> AIM OF THE TASK
Nothing but an exact repeat of the entries below should appear in your answer.

EXCERPTED RECORDS below:

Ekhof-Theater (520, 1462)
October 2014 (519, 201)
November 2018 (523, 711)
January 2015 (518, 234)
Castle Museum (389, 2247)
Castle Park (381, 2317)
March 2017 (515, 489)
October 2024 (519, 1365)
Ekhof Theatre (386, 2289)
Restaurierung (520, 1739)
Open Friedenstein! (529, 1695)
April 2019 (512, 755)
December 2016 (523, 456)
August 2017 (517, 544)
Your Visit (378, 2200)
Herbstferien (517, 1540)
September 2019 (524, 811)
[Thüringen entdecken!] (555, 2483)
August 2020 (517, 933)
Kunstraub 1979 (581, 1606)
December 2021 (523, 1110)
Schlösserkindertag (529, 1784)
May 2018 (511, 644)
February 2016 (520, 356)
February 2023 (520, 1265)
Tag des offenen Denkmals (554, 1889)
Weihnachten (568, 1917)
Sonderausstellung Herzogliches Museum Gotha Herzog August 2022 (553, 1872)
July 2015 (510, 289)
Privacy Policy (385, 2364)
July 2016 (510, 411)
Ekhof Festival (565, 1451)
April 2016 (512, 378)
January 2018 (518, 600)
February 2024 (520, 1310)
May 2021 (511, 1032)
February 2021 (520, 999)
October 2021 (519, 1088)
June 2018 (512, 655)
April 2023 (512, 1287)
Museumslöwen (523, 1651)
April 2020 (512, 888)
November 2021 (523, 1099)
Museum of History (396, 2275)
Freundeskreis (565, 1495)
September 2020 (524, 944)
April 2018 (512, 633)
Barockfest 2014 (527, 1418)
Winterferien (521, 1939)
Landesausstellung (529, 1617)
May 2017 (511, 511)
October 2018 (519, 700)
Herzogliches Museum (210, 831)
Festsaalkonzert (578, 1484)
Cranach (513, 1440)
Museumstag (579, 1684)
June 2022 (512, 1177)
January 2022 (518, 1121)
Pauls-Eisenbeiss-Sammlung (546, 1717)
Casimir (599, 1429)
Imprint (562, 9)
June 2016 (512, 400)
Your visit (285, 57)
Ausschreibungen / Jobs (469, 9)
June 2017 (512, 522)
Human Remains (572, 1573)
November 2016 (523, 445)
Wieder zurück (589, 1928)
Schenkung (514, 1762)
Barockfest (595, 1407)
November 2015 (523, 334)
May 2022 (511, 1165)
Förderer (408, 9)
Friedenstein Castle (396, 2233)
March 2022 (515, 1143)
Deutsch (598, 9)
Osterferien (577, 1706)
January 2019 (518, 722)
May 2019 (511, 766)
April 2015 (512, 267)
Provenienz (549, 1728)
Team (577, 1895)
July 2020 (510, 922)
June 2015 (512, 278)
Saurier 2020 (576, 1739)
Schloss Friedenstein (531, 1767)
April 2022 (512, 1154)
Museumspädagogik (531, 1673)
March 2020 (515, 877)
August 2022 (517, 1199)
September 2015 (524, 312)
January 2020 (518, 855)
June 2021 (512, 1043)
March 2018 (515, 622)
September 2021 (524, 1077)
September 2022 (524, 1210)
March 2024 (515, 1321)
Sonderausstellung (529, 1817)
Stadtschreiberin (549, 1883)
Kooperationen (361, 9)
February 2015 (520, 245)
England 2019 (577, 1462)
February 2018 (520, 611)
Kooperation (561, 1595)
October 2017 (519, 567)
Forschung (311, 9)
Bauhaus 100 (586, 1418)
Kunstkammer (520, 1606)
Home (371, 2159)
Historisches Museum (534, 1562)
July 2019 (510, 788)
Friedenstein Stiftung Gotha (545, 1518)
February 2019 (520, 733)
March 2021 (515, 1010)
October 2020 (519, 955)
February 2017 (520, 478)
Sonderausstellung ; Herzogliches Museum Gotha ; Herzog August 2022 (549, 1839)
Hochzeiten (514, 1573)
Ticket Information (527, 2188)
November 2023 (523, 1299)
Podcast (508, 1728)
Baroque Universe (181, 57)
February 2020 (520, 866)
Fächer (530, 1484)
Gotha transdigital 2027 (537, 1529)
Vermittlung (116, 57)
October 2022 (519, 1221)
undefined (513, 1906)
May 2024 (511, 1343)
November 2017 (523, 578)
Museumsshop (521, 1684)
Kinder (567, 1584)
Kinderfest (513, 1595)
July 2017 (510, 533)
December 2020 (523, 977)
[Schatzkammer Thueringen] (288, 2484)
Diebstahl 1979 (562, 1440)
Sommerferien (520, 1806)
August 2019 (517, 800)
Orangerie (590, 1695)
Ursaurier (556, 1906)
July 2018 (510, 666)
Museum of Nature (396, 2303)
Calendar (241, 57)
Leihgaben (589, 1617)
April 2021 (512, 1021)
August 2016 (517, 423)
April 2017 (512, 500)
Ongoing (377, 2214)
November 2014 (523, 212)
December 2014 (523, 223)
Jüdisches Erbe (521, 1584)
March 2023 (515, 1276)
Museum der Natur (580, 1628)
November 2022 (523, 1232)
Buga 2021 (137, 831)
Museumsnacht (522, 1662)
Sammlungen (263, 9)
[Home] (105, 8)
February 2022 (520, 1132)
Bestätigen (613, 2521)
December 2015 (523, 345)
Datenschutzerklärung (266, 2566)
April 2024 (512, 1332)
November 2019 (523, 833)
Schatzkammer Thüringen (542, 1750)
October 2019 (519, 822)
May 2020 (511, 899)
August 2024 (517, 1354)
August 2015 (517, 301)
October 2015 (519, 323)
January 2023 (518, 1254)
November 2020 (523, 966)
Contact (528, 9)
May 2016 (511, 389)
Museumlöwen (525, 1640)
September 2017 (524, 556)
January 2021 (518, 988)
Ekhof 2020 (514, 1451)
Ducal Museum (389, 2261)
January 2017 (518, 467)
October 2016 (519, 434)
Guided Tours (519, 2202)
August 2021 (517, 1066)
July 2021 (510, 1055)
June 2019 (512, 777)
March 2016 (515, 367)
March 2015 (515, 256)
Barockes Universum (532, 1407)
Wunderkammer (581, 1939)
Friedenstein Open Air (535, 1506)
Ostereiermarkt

End of EXCERPTED RECORDS.

> ANSWER
Ekhof-Theater (520, 1462)
October 2014 (519, 201)
November 2018 (523, 711)
January 2015 (518, 234)
Castle Museum (389, 2247)
Castle Park (381, 2317)
March 2017 (515, 489)
October 2024 (519, 1365)
Ekhof Theatre (386, 2289)
Restaurierung (520, 1739)
Open Friedenstein! (529, 1695)
April 2019 (512, 755)
December 2016 (523, 456)
August 2017 (517, 544)
Your Visit (378, 2200)
Herbstferien (517, 1540)
September 2019 (524, 811)
[Thüringen entdecken!] (555, 2483)
August 2020 (517, 933)
Kunstraub 1979 (581, 1606)
December 2021 (523, 1110)
Schlösserkindertag (529, 1784)
May 2018 (511, 644)
February 2016 (520, 356)
February 2023 (520, 1265)
Tag des offenen Denkmals (554, 1889)
Weihnachten (568, 1917)
Sonderausstellung Herzogliches Museum Gotha Herzog August 2022 (553, 1872)
July 2015 (510, 289)
Privacy Policy (385, 2364)
July 2016 (510, 411)
Ekhof Festival (565, 1451)
April 2016 (512, 378)
January 2018 (518, 600)
February 2024 (520, 1310)
May 2021 (511, 1032)
February 2021 (520, 999)
October 2021 (519, 1088)
June 2018 (512, 655)
April 2023 (512, 1287)
Museumslöwen (523, 1651)
April 2020 (512, 888)
November 2021 (523, 1099)
Museum of History (396, 2275)
Freundeskreis (565, 1495)
September 2020 (524, 944)
April 2018 (512, 633)
Barockfest 2014 (527, 1418)
Winterferien (521, 1939)
Landesausstellung (529, 1617)
May 2017 (511, 511)
October 2018 (519, 700)
Herzogliches Museum (210, 831)
Festsaalkonzert (578, 1484)
Cranach (513, 1440)
Museumstag (579, 1684)
June 2022 (512, 1177)
January 2022 (518, 1121)
Pauls-Eisenbeiss-Sammlung (546, 1717)
Casimir (599, 1429)
Imprint (562, 9)
June 2016 (512, 400)
Your visit (285, 57)
Ausschreibungen / Jobs (469, 9)
June 2017 (512, 522)
Human Remains (572, 1573)
November 2016 (523, 445)
Wieder zurück (589, 1928)
Schenkung (514, 1762)
Barockfest (595, 1407)
November 2015 (523, 334)
May 2022 (511, 1165)
Förderer (408, 9)
Friedenstein Castle (396, 2233)
March 2022 (515, 1143)
Deutsch (598, 9)
Osterferien (577, 1706)
January 2019 (518, 722)
May 2019 (511, 766)
April 2015 (512, 267)
Provenienz (549, 1728)
Team (577, 1895)
July 2020 (510, 922)
June 2015 (512, 278)
Saurier 2020 (576, 1739)
Schloss Friedenstein (531, 1767)
April 2022 (512, 1154)
Museumspädagogik (531, 1673)
March 2020 (515, 877)
August 2022 (517, 1199)
September 2015 (524, 312)
January 2020 (518, 855)
June 2021 (512, 1043)
March 2018 (515, 622)
September 2021 (524, 1077)
September 2022 (524, 1210)
March 2024 (515, 1321)
Sonderausstellung (529, 1817)
Stadtschreiberin (549, 1883)
Kooperationen (361, 9)
February 2015 (520, 245)
England 2019 (577, 1462)
February 2018 (520, 611)
Kooperation (561, 1595)
October 2017 (519, 567)
Forschung (311, 9)
Bauhaus 100 (586, 1418)
Kunstkammer (520, 1606)
Home (371, 2159)
Historisches Museum (534, 1562)
July 2019 (510, 788)
Friedenstein Stiftung Gotha (545, 1518)
February 2019 (520, 733)
March 2021 (515, 1010)
October 2020 (519, 955)
February 2017 (520, 478)
Sonderausstellung ; Herzogliches Museum Gotha ; Herzog August 2022 (549, 1839)
Hochzeiten (514, 1573)
Ticket Information (527, 2188)
November 2023 (523, 1299)
Podcast (508, 1728)
Baroque Universe (181, 57)
February 2020 (520, 866)
Fächer (530, 1484)
Gotha transdigital 2027 (537, 1529)
Vermittlung (116, 57)
October 2022 (519, 1221)
undefined (513, 1906)
May 2024 (511, 1343)
November 2017 (523, 578)
Museumsshop (521, 1684)
Kinder (567, 1584)
Kinderfest (513, 1595)
July 2017 (510, 533)
December 2020 (523, 977)
[Schatzkammer Thueringen] (288, 2484)
Diebstahl 1979 (562, 1440)
Sommerferien (520, 1806)
August 2019 (517, 800)
Orangerie (590, 1695)
Ursaurier (556, 1906)
July 2018 (510, 666)
Museum of Nature (396, 2303)
Calendar (241, 57)
Leihgaben (589, 1617)
April 2021 (512, 1021)
August 2016 (517, 423)
April 2017 (512, 500)
Ongoing (377, 2214)
November 2014 (523, 212)
December 2014 (523, 223)
Jüdisches Erbe (521, 1584)
March 2023 (515, 1276)
Museum der Natur (580, 1628)
November 2022 (523, 1232)
Buga 2021 (137, 831)
Museumsnacht (522, 1662)
Sammlungen (263, 9)
[Home] (105, 8)
February 2022 (520, 1132)
Bestätigen (613, 2521)
December 2015 (523, 345)
Datenschutzerklärung (266, 2566)
April 2024 (512, 1332)
November 2019 (523, 833)
Schatzkammer Thüringen (542, 1750)
October 2019 (519, 822)
May 2020 (511, 899)
August 2024 (517, 1354)
August 2015 (517, 301)
October 2015 (519, 323)
January 2023 (518, 1254)
November 2020 (523, 966)
Contact (528, 9)
May 2016 (511, 389)
Museumlöwen (525, 1640)
September 2017 (524, 556)
January 2021 (518, 988)
Ekhof 2020 (514, 1451)
Ducal Museum (389, 2261)
January 2017 (518, 467)
October 2016 (519, 434)
Guided Tours (519, 2202)
August 2021 (517, 1066)
July 2021 (510, 1055)
June 2019 (512, 777)
March 2016 (515, 367)
March 2015 (515, 256)
Barockes Universum (532, 1407)
Wunderkammer (581, 1939)
Friedenstein Open Air (535, 1506)
Ostereiermarkt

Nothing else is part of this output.